If having the world's reserve currency causes us to run a trade deficit, would we be better off without it? My old prof Ricardo Hausmann liked to emphasize that some of developing countries' chronic instability was a result of being unable to borrow in their own currencies; he calls this "original sin." Now The Economist hints that the US could end up like a banana republic... On the other hand, the Asian countries do just fine without owning the world's reserve currency. They work hard, save more, spend less, and run trade surpluses. If "the dollar's demise" stops the inflow of foreign capital, boosts the competitiveness of our exports, and pushes up inflation and interest rates, we could find ourselves doing just that: working harder, saving more, spending less, and running trade surpluses. And growing faster than ever. All that is fine by me.
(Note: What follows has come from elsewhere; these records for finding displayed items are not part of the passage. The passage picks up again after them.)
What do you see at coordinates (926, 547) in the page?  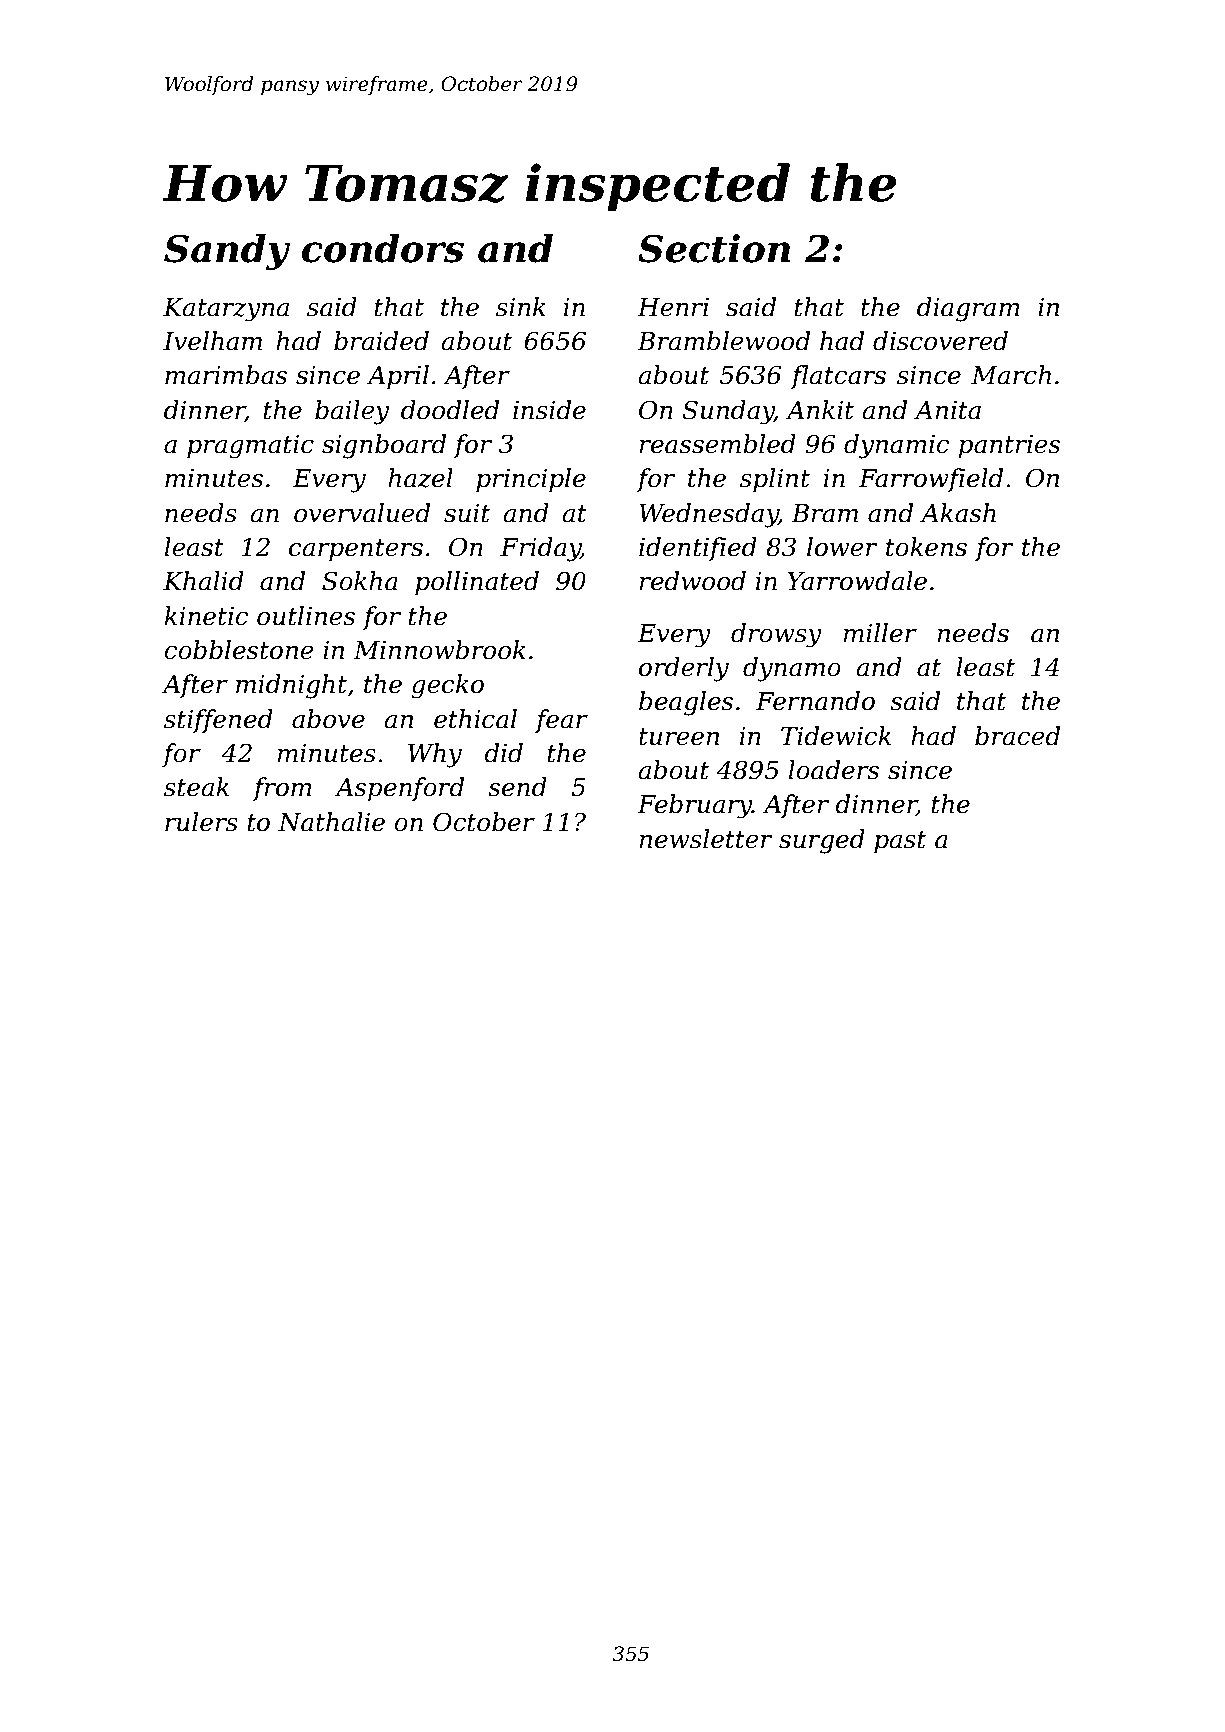 I see `tokens` at bounding box center [926, 547].
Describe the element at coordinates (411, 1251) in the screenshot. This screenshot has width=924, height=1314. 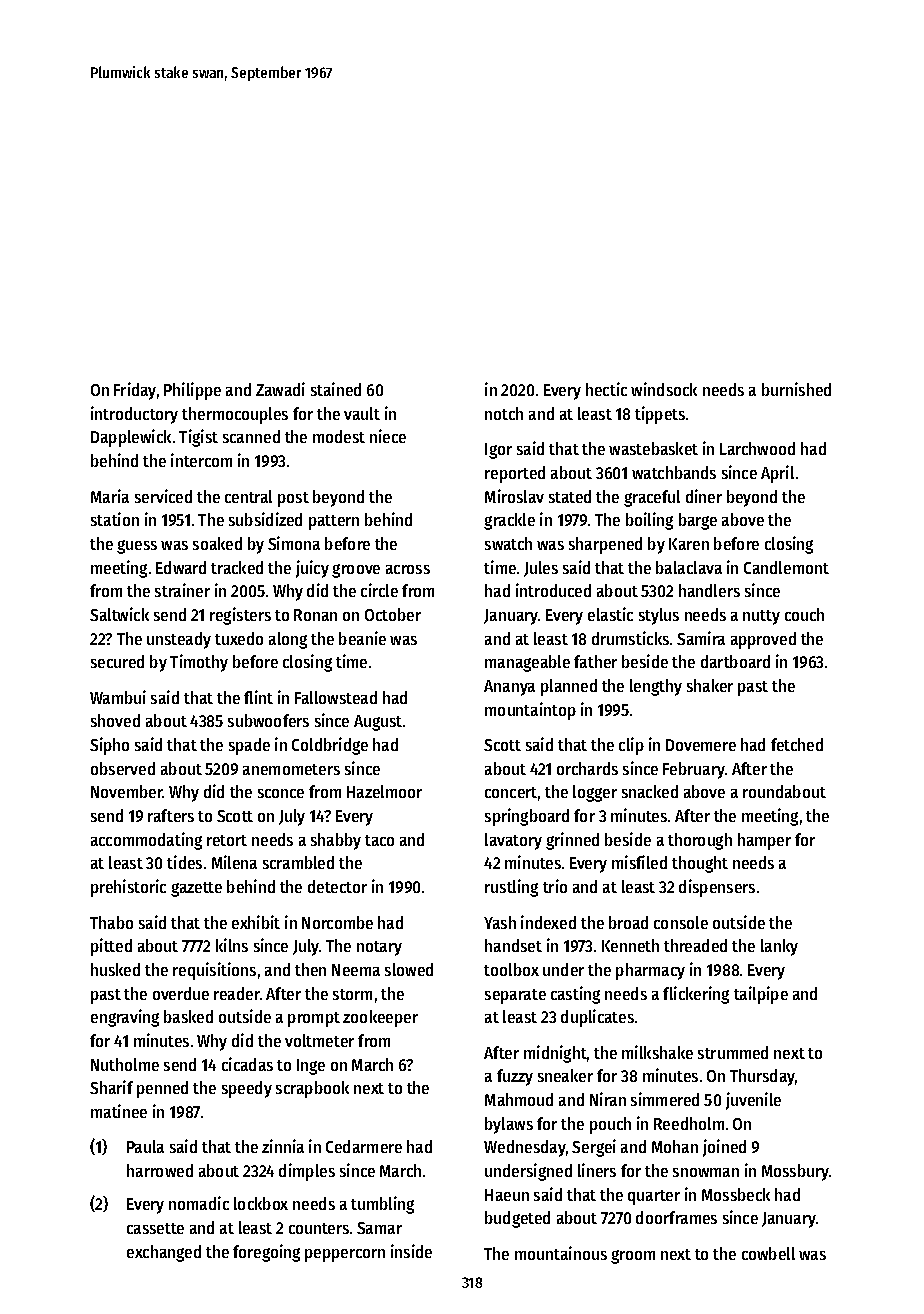
I see `inside` at that location.
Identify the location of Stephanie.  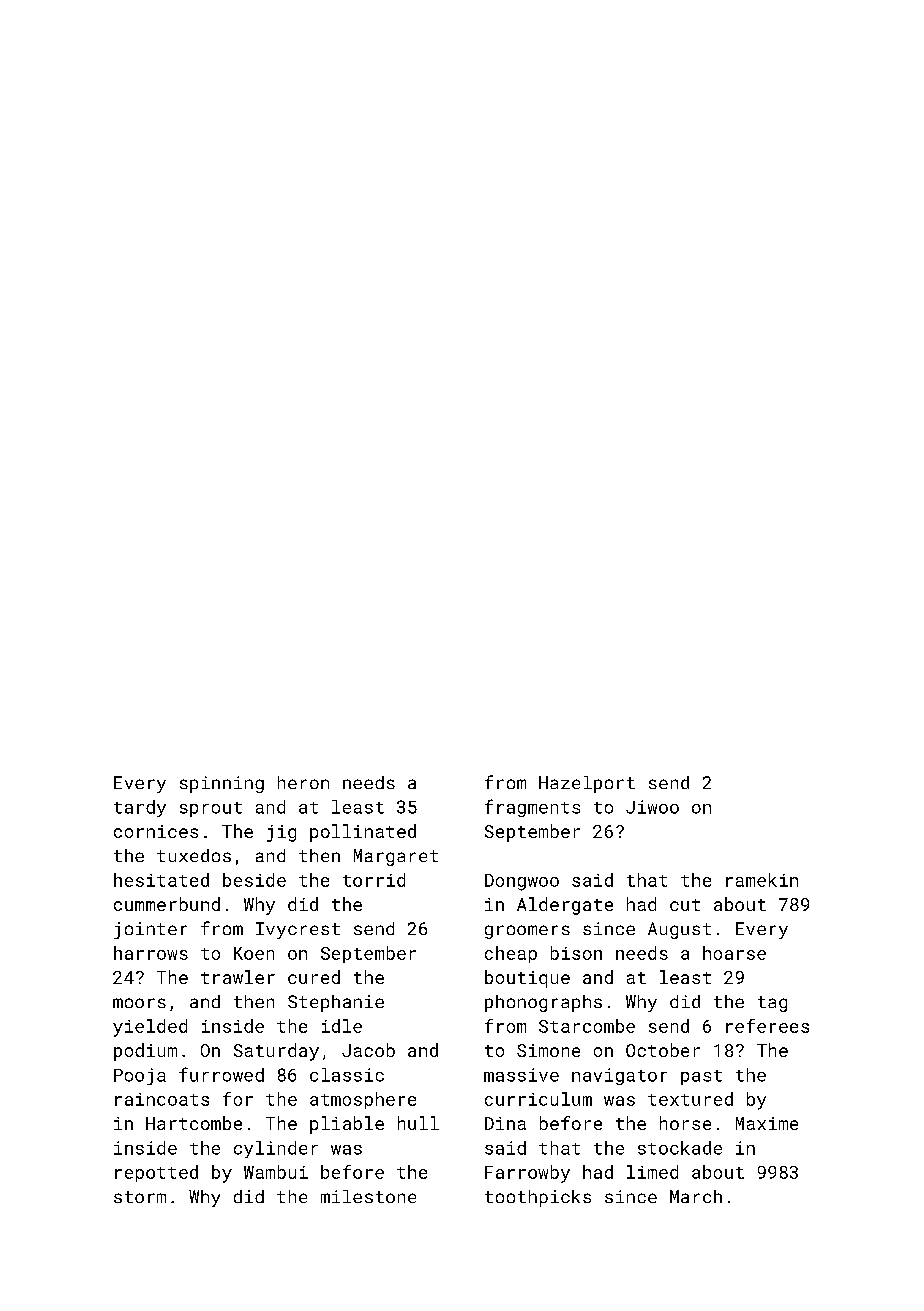
(336, 1003).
I do think, though, that the dollar has a certain propaganda power abroad, for better or worse: not the flag, but the dollar, is the most recognizable rectangular symbol of America.

But if we want to keep our reserve-currency role, let's remember we have one BIG asset we're still stashing in the cupboard: the right to live, work and travel in the US, which many foreigners want, and which we sell much less freely than we could. At present, it is very difficult for foreigners to visit the US. The process is long and tortuous, and dependent on the discretion of a US State Department official. We could establish a simple visa process: say, deposit $5,000 plus the price of a plane ticket at a US consulate abroad, and get a one-year work-and-travel visa within a week. (People could borrow the $5,000 using collateral in their home countries.) If you find a job here, we would convert your visa to a guest-worker visa. If you are admitted to a university, we would convert your visa to a student visa. Such a visa system would put a safety net under the dollar, because whenever the trade deficit spilled too many dollars abroad, foreign tourists and students and investors would buoy it back up.

And by the way, tourism is a good industry to be in. It creates the right incentives to make your country real nice and fun. Being the world's college town is a great job too: you get all smart and have lots of jobs for academics.